Tracing a lineage from “Louie, Louie” to the rise of Grunge with Nirvana, Soundgarden, Pearl Jam, Alice in Chains and Mudhoney, Taking Punk to the Masses is the first visual history of one of America’s most vibrant music scenes, as told by its participants and seen through the surviving artifacts.
Over the past 20 years, the MoPOP has amassed over 900 filmed oral history interviews with musicians, producers, club owners, fans, and others associated with every genre of music. These interviews, along with the museum’s massive artifact collection, form the basis for every exhibition. The exhibition Nirvana: Taking Punk to the Masses includes footage from over 100 interviews. A selection of those interviews are included in a DVD, exclusive to the Taking Punk to the Masses book.

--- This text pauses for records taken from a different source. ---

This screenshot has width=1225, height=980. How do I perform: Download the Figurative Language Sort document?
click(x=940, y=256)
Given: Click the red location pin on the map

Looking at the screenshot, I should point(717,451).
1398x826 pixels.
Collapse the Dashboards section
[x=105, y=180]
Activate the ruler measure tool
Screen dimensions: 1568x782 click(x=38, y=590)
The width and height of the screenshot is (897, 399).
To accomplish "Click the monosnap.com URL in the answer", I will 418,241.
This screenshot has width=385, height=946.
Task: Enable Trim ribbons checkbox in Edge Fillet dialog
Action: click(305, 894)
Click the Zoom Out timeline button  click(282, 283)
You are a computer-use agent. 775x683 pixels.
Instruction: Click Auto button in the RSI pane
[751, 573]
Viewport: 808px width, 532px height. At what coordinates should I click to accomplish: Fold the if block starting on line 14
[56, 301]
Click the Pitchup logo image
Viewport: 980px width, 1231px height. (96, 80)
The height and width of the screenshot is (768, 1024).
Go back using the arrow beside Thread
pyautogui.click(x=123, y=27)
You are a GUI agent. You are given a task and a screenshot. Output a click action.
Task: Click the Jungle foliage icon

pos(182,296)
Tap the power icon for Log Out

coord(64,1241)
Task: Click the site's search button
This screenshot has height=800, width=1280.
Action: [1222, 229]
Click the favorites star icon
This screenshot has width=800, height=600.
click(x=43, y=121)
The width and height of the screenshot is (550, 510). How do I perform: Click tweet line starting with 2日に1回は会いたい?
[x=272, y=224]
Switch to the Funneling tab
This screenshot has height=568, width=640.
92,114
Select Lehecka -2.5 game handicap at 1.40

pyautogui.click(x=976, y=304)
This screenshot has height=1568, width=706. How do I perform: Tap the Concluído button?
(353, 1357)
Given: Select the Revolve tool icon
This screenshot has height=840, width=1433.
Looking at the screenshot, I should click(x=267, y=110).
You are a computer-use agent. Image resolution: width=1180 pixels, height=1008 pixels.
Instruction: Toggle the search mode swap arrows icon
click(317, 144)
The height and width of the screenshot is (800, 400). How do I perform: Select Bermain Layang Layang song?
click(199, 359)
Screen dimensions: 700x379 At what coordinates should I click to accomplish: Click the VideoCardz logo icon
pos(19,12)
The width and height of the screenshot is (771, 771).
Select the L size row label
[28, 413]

248-page full-color 7.5" x 9" softcover with DVD
ISBN: 978-1-60699-433-7
Design: Jacob Covey
Publisher: Fantagraphics
Reviews:
Paradoxically for a volume dedicated to such a proudly ragged and rough-hewn aesthetic, Taking Punk to the Masses is a beautifully constructed gem. Even more peculiarly for a history lesson wedged between hard covers, it'll make you hear the music that has so spectacularly inflamed your speakers and headphones for three decades. (Jason Diamond - NPR.org)
This is a good thing right here. (Lil Wayne)
This book rules. It is very, very fun to read if you care about this stuff.... If you… have an interest in punk or the Seattle indie rock scene then you'll love this thing to death. (Nick Gazin - VICE Magazine)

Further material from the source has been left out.